MANATEE -- Manatee's guides for helping the uninsured enroll in a new federal health insurance program are frustrated because overwhelming demand on the government's national website has halted the process.
"It's just overwhelmed, a lot of people are showing interest in it," said Kimberly Durocher, 51, a long-time Bradenton resident who is among eight people hired through Manatee Rural Health Services Inc. to enroll the uninsured through the Affordable Care Act.
She has helped some to fill out portions of the application for the health insurance program, but software glitches at the government website, healthcare.gov, prevented their completion, she said.
"I'm jumping at the bit," said Durocher, hired and trained as a certified application specialist with the help of a $394,379 grant especially for the ballyhooed roll-out of the new program.
She works at the Lawton Chiles Children and Family Healthcare Center, 1515 26th Ave. E., Bradenton.
Similar problems with the federal health insurance exchanges -- an online marketplace where the uninsured are supposed to be able to buy health insurance -- were reported by insurance agents Monday.
"The exchange has not been available yet," said Gene Stracener, owner of National Health Insurance Agencies Inc., 840 Sixth Ave. W., a Bradenton insurance agency affiliated with the nonprofit health insurer Florida Blue, also known as Blue Cross/Blue Shield of Florida.
"I don't know why it's not available, but it's not available for our clients to use," he said. "We're working with individuals right now, and making sure they know there's still time, not to panic; they do have local agents to help, and as soon as it is back available, we'll be helping them personally with that."
The U.S. government website at https://localhelp.healthcare.gov/ listed organizations in nearby counties that provide guides to help enrollees, but it did not include a single Manatee County organization Monday.
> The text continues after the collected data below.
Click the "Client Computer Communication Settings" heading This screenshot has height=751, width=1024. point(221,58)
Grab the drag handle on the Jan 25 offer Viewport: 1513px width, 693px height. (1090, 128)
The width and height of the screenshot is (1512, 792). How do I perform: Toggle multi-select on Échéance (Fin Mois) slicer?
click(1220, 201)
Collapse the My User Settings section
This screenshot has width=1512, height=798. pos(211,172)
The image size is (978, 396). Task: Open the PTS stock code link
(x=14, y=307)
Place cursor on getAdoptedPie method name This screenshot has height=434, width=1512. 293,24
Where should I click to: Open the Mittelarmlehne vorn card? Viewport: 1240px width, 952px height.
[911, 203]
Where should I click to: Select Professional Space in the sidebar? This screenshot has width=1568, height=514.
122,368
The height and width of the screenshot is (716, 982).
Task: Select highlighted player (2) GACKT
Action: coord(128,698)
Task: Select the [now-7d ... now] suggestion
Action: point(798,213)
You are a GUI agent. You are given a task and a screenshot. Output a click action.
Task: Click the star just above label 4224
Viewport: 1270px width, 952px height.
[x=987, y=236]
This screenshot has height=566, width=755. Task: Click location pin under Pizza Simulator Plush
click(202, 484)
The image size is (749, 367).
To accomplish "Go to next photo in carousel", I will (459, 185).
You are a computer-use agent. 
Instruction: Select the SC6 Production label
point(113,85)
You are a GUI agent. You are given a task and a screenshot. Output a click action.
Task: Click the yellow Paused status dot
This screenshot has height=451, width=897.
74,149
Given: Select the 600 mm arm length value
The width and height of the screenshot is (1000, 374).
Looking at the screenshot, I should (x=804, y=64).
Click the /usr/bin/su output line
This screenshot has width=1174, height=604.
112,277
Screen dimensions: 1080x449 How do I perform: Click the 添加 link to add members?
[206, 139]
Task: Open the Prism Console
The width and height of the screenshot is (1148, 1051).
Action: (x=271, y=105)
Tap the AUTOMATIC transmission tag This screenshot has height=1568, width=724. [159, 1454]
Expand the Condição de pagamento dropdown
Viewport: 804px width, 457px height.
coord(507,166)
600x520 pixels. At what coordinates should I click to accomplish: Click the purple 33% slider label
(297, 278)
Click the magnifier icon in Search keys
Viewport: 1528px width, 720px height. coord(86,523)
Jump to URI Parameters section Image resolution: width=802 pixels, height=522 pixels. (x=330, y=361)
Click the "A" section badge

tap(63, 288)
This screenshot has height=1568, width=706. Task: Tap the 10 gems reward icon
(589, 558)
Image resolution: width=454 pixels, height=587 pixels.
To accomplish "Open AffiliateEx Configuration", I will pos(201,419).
The Manatee County Health Department is not allowing the specially trained guides called navigators on its premises in accordance with orders from state health officials in Tallahassee, said Administrator Dr. Jennifer Bencie. "They make the policies. We just follow them here," said Bencie.
Asked if she was disappointed to be left out of ground-breaking start of a national health reform, Bencie replied: "I don't make those policies, they're made in Tallahassee."
Navigators are supposed to help enroll people through the online marketplace, which opened Oct. 1.
A memo from the Florida Department of Health last month decreed navigators would not be allowed to help people on the grounds of county health departments, according to a report in The Miami Herald.
The order from Deputy Health Secretary C. Meade Grigg went out to 60 local health department directors across the state, the newspaper reported.
At the time, Grigg declined to comment, but health department spokeswoman Ashley Carr said there was a need for "clarity" and "a consistent message" across the agency, the newspaper said.
"Navigators are not acting on behalf of the Department of Health and this program has raised privacy concerns due to the consumer information that will be gathered for use in a federal database," Carr wrote in a statement published by the newspaper.
U.S. Health and Human Services Department spokesman Fabien Levy called the Florida directive "another blatant and shameful attempt to intimidate groups who will be working to inform Americans about their new health insurance options and help them enroll in coverage, just like Medicare counselors have been doing for years."
Some counties, such as neighboring Pinellas, allow navigators on the premises despite orders from Tallahassee, according to a report from the Tampa Bay Times.